**** INPUT DATA
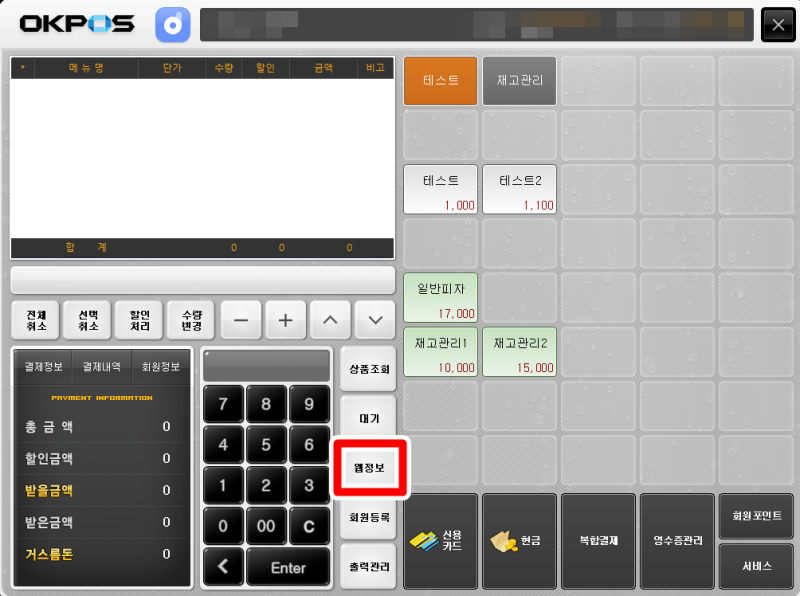Viewport: 800px width, 596px height.
Task: Select the 현금 cash payment icon
Action: (x=518, y=541)
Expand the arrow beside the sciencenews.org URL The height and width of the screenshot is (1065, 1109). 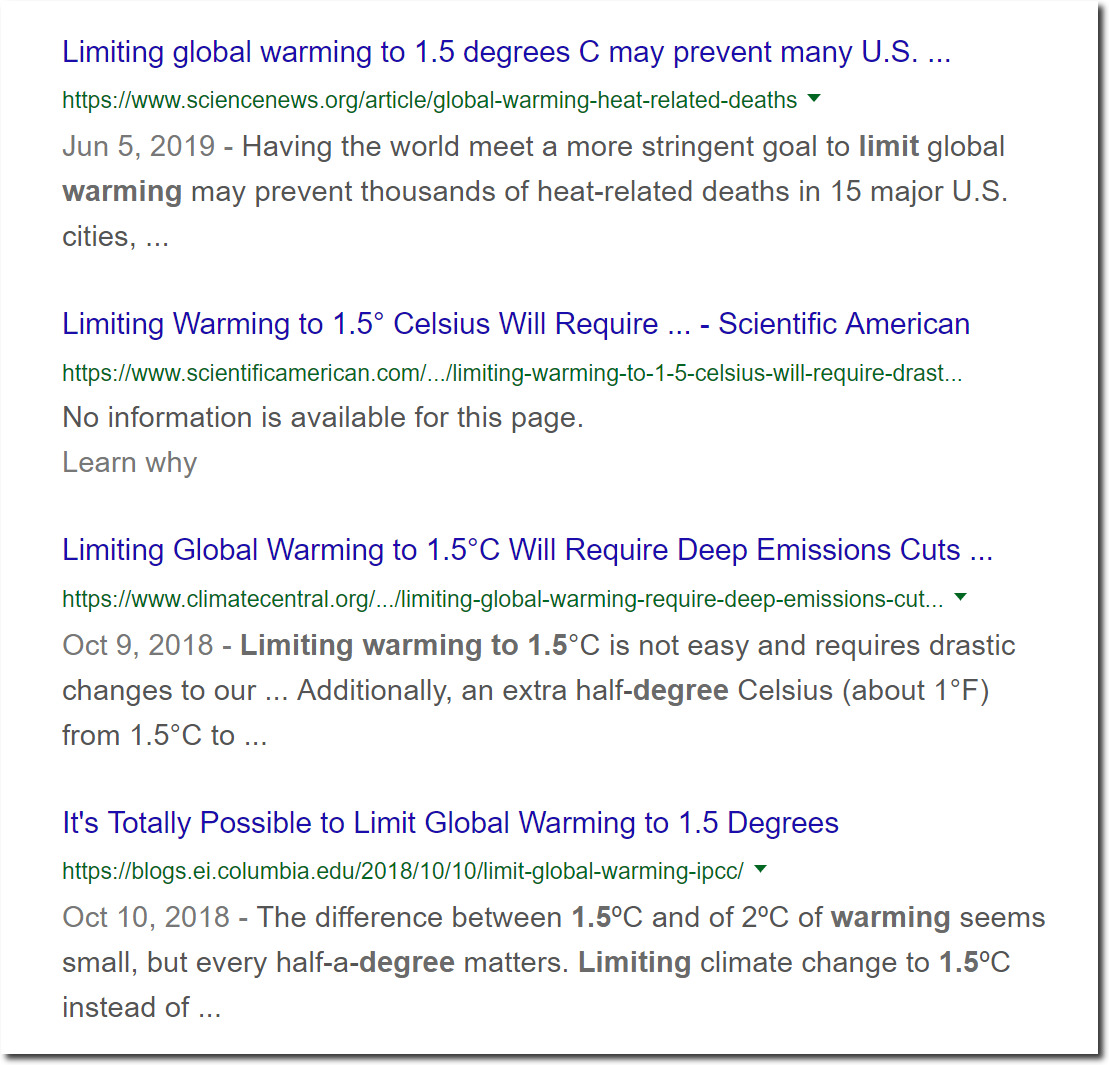coord(814,98)
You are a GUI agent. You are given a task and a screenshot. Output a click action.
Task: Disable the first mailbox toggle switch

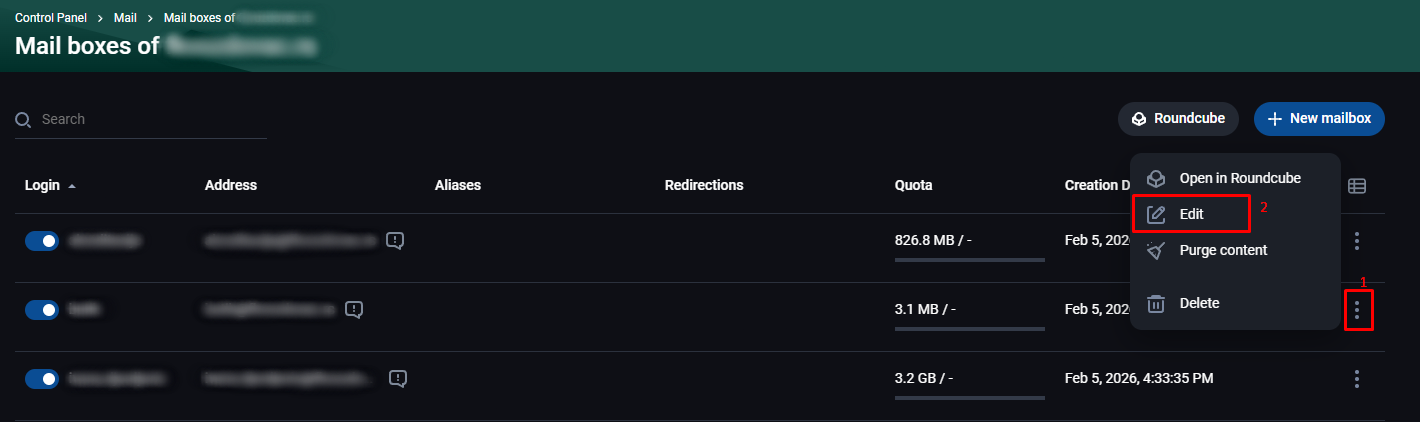pyautogui.click(x=42, y=241)
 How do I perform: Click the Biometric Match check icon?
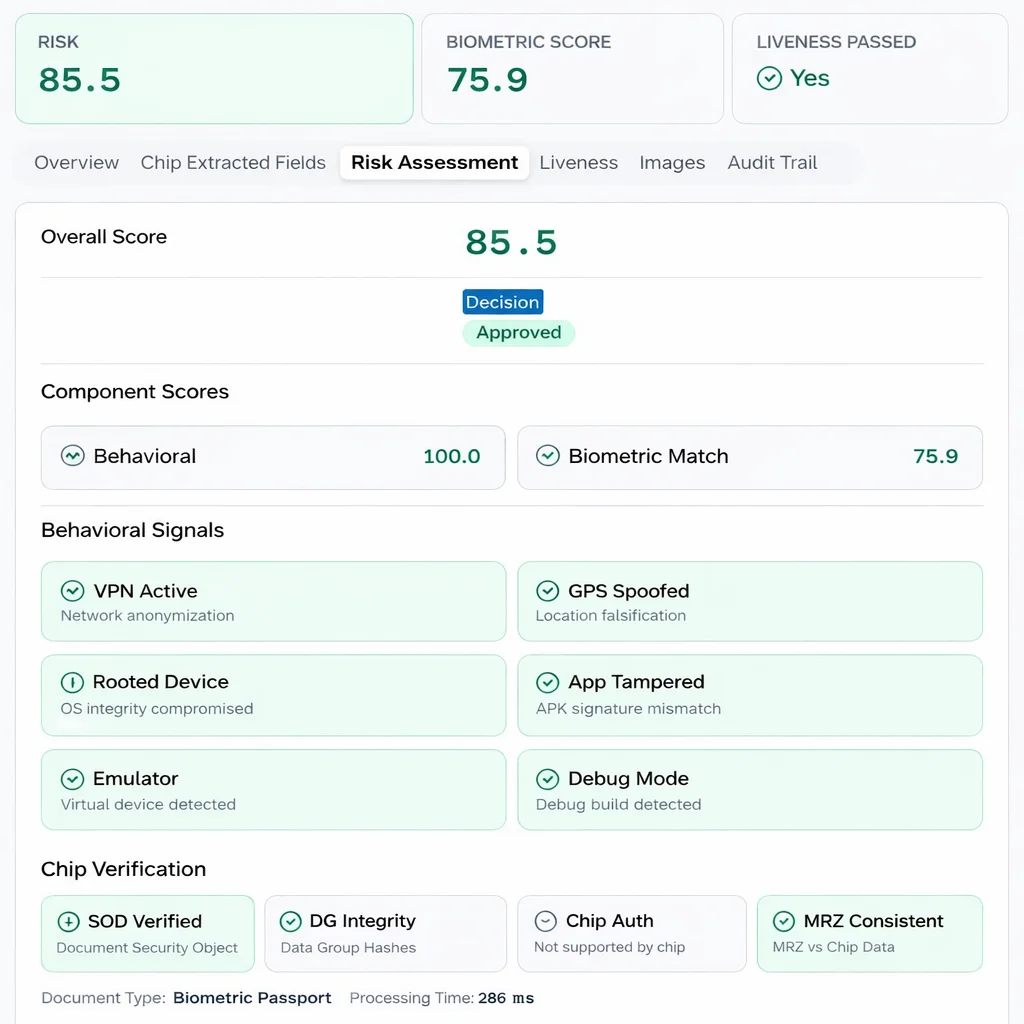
********
■ WHAT YOU SHOULD DO: Take the line that contains "Task: Disable the first mailbox toggle switch" and every line after it up to the end of the records above, and restate them exactly, without the pictures.

■ YOUR RESPONSE:
Task: Disable the first mailbox toggle switch

pyautogui.click(x=42, y=241)
 How do I perform: Click the Biometric Match check icon?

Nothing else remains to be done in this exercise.